Liberation Aesthetics

Present-day aesthetics needs no trees, and that suits its airports and high-rise cities. It needs no roots in the homeland, since quick and comfortable strips of time and place may be alternated. It needs no details of historical art from Chartres or Sainte-Chapelle, as the neo-Gothic churches between the skyscrapers of New York will be equally effective in the film or photograph. And no old rose with hanging head, which blooms only once and only in the second year, and which became immortal in the Waldmüller pictures,93 is to be bought in any shop.

Distant is that beauty which belonged to the essence of art as a portrayal of an archetype that lives within all of us, distant that disinterested pleasure, distant that harmony of the parts in the whole or that regularity of the sensuousness of the appearance, especially in the sublime as the opposite of the hatred-evoking shamelessness of the trivial selfishness of the ugly. Distant the sensuous semblance of the ideal or the freedom of appearance, where the imitation of nature became a rule of thought. Nothing hand-made is needed, and certainly not that which grows and lasts for a long time, but we need to buy and replace machines quickly and cheaply — and therefore ensuring jobs, jobs for the machine builders who have exploited the countryside, have sacrificed nature and the handicraft and daily labor of those who cultivated this country.

As art was, for a while, identical to the beauty of nature, which was understood as such in knowledge and conception and which, as the performance of man, is certain of its depths, it was conscious of its irrationality, of its secrets, its elusiveness, in which the world and art originally resides as a fate in between the pictures that the eyes behold, and in tones that are recordable and through thoughts that were representable. Our world necessarily acted in a hostile way when art was used as material for interpretations, or in the markets for the traders in ideology, instead of for the philosophies of pure idealism.

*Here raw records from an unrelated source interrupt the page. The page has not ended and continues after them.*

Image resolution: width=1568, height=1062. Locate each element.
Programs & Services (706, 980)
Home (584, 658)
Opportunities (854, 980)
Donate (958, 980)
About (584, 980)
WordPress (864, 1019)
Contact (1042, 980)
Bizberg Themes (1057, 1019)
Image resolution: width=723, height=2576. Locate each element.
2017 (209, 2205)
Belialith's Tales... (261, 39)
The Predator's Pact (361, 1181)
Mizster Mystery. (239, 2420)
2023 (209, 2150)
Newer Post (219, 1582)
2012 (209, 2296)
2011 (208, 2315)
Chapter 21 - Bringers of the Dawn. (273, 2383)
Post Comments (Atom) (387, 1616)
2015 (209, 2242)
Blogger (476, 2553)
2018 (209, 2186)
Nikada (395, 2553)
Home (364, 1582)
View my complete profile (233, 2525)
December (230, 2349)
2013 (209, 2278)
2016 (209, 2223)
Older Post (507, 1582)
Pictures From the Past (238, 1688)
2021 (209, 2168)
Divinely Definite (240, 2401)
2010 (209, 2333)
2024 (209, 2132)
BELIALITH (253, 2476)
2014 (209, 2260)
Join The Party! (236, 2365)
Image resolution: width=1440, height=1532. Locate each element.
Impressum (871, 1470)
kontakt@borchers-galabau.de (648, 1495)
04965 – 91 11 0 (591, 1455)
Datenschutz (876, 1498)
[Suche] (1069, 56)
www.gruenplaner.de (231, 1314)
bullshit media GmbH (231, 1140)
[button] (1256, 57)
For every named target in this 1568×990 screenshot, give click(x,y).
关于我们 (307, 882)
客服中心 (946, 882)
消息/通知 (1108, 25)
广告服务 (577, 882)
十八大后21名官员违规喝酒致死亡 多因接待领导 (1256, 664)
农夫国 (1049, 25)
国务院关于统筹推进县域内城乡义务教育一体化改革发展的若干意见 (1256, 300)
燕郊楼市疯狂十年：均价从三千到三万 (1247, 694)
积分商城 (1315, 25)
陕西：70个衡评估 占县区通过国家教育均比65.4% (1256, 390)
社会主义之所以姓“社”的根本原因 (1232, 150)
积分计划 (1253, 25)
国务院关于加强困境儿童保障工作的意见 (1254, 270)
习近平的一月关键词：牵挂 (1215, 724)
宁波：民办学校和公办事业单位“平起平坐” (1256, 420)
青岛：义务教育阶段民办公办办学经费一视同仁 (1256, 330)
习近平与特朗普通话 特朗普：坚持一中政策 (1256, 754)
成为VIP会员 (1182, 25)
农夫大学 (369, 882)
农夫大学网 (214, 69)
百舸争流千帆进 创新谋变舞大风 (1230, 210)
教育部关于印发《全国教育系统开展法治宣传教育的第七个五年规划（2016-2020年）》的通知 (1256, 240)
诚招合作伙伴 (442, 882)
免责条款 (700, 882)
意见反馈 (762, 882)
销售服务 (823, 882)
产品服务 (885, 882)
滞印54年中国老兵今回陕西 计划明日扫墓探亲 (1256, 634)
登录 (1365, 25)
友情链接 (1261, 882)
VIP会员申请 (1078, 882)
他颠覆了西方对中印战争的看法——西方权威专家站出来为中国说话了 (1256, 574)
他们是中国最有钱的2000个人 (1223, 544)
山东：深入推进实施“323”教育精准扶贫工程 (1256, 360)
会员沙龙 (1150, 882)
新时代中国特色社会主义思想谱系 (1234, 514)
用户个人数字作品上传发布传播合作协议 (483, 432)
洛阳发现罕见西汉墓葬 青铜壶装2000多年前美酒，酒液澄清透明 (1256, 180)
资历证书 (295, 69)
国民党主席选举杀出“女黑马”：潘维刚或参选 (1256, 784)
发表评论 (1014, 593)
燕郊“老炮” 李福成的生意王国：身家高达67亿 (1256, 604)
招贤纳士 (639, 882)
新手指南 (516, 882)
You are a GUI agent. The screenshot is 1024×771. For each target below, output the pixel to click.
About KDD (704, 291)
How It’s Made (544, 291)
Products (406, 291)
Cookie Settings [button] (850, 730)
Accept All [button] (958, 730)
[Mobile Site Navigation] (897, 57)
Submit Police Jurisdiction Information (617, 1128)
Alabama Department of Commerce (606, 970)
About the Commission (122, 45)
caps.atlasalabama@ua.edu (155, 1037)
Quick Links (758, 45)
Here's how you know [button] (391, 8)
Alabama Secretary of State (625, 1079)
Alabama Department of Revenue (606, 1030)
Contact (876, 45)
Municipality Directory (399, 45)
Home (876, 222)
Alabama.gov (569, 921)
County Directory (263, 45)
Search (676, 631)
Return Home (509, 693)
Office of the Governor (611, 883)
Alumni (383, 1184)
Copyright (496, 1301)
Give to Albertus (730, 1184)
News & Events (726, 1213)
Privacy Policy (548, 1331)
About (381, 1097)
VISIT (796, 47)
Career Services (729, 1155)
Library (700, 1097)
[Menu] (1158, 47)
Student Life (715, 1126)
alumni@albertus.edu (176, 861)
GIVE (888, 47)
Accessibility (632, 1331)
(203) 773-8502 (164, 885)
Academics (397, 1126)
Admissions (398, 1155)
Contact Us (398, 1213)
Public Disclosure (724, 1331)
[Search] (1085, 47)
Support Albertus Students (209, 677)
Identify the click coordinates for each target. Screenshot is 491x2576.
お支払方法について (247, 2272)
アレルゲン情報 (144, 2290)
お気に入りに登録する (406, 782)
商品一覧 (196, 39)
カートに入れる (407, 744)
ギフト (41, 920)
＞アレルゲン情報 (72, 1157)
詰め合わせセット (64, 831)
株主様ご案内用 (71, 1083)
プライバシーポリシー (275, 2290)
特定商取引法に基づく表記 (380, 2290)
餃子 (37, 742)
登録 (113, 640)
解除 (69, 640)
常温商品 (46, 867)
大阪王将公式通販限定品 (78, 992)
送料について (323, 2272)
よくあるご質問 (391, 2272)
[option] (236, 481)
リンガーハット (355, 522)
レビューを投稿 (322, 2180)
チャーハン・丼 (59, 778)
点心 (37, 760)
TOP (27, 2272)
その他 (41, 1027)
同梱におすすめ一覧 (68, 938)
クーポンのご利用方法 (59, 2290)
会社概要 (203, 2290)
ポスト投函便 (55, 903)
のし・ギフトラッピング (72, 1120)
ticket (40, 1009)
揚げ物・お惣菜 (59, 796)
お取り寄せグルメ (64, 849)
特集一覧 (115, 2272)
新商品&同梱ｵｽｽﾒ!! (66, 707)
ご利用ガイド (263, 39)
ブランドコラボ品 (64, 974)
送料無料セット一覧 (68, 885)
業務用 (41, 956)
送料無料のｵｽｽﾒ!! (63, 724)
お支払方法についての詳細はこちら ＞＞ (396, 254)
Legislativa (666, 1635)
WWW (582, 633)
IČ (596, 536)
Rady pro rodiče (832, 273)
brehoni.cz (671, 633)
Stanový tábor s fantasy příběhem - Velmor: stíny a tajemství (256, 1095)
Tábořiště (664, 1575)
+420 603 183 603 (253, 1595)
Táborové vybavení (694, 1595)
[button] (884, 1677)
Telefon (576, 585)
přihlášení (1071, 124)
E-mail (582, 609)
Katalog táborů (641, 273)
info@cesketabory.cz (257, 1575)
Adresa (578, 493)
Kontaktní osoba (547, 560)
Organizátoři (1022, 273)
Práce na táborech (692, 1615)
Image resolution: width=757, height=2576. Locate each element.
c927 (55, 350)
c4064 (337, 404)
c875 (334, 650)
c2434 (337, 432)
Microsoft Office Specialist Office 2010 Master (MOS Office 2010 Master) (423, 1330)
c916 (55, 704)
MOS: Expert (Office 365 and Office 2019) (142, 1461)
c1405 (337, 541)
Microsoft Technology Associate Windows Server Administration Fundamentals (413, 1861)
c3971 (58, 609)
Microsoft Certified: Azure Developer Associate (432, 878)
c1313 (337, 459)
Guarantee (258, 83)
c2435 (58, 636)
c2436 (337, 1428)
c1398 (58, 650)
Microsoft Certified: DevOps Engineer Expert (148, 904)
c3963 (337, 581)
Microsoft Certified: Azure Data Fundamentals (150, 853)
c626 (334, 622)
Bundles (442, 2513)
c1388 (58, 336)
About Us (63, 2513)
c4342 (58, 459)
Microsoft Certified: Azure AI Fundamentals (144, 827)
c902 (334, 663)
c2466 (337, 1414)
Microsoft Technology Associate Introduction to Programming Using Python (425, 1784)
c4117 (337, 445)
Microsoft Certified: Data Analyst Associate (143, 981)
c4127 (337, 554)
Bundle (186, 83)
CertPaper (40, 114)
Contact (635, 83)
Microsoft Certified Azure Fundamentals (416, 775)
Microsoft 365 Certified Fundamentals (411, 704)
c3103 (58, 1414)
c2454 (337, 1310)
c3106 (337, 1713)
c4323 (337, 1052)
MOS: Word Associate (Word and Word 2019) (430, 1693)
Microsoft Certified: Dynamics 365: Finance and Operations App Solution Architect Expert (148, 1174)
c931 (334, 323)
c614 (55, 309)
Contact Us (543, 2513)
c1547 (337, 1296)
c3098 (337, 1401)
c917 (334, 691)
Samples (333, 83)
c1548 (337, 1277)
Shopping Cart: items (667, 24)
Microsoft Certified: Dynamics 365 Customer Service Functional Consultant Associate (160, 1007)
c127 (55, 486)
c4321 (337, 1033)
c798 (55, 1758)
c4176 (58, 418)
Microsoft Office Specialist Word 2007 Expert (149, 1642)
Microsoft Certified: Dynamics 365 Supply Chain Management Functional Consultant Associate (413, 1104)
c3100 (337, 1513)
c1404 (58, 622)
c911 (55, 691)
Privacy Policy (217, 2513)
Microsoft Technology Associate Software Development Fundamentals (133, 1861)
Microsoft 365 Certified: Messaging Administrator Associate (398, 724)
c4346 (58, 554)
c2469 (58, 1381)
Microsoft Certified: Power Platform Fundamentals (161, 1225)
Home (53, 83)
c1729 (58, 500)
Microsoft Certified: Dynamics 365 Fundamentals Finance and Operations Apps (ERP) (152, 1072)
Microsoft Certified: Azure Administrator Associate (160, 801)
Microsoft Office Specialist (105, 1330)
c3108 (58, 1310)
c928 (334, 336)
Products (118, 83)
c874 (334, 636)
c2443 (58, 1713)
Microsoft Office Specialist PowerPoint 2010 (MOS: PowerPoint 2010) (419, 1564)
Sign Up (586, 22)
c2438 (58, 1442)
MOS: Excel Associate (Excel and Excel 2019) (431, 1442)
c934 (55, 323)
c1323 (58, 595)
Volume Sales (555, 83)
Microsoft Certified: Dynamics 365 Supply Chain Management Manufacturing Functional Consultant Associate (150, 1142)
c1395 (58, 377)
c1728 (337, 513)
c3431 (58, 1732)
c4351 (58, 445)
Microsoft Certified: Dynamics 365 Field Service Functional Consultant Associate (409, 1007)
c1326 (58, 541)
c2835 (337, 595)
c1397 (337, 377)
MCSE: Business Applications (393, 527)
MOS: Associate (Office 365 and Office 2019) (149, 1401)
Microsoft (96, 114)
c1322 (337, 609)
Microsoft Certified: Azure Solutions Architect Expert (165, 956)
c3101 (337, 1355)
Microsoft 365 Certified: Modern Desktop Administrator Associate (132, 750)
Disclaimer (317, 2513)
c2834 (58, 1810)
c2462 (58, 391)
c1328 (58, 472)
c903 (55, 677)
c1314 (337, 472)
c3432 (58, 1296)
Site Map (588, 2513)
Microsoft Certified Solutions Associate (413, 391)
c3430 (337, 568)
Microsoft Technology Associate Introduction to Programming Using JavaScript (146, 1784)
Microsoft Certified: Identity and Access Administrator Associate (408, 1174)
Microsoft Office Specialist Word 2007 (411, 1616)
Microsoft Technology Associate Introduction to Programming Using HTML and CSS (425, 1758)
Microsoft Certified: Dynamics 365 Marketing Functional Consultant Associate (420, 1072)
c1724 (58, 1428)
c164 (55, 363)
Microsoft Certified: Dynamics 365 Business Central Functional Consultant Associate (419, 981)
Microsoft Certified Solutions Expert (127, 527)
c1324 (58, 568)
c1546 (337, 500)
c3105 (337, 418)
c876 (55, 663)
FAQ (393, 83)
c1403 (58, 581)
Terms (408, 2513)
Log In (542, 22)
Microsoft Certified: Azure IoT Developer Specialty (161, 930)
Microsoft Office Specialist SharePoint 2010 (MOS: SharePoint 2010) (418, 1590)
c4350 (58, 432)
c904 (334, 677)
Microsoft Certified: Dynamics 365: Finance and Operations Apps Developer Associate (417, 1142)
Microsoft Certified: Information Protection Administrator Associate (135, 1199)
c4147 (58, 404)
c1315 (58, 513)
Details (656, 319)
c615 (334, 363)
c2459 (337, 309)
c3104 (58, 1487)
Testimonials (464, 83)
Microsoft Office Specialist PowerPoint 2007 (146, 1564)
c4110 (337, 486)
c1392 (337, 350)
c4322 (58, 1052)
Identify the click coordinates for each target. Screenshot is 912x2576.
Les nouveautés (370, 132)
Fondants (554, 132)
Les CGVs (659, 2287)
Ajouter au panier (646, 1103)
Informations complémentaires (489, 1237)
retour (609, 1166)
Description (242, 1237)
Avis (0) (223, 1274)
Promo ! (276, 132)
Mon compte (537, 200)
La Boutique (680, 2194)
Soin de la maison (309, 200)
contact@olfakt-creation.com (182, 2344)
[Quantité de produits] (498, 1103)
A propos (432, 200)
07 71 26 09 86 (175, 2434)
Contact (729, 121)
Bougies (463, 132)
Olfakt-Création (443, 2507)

Like mice they sit before the snake, trembling in the fear of their smallness being recognized. And so there entered, instead of the earlier lack of emotion and a disinterested existence, that will to stimulate and exhaust, the interest in always wanting to sell something, completely intentionally and in the conscious shamelessness of harming those who take part in it.

Beuys spoke of the liberation from art towards the core of things, with new rules, where everything from the past is used up and laid bare, even up to the heart of the wounds — and that would be the head?

Where the senses of stimulation come together, and associate together, where everybody is at home, and can participate, where the original flashes of experience on the soil of the new world, an encounter beyond the Earth — the Earth on which we move and came to have effect — begins, in the flight of feelings and thoughts, in cataracts of rapid weightlessness, of pictures and tones. It would be another world beyond the elements, free as planes fly, a fulfillment of dreams, a nightmare of nature, of meanings, ethics, of centuries-old thoughts, grown too, today here and tomorrow there, then really liberated, and more quickly thought than expensively bought, and to call up Mozart and Leonardo as mere substitute pieces of one’s own montage on apparatuses, accessible and determinable. Even that would be an archetypal experience after having swept away the previously existing worlds, after the abdication of the previous taboos, beyond art, like photography and pornography and film, at the end of the impotence of complicated old music, made by hand, to build again for posterity, beyond this Earth.

They discovered the use, nature and culture of the tree in the exploited faces of their cities, when, shaved around the eyes and lids, these withered and were given face lifts so that they could not age, and when these trees died and facial art became incapable of regenerating itself.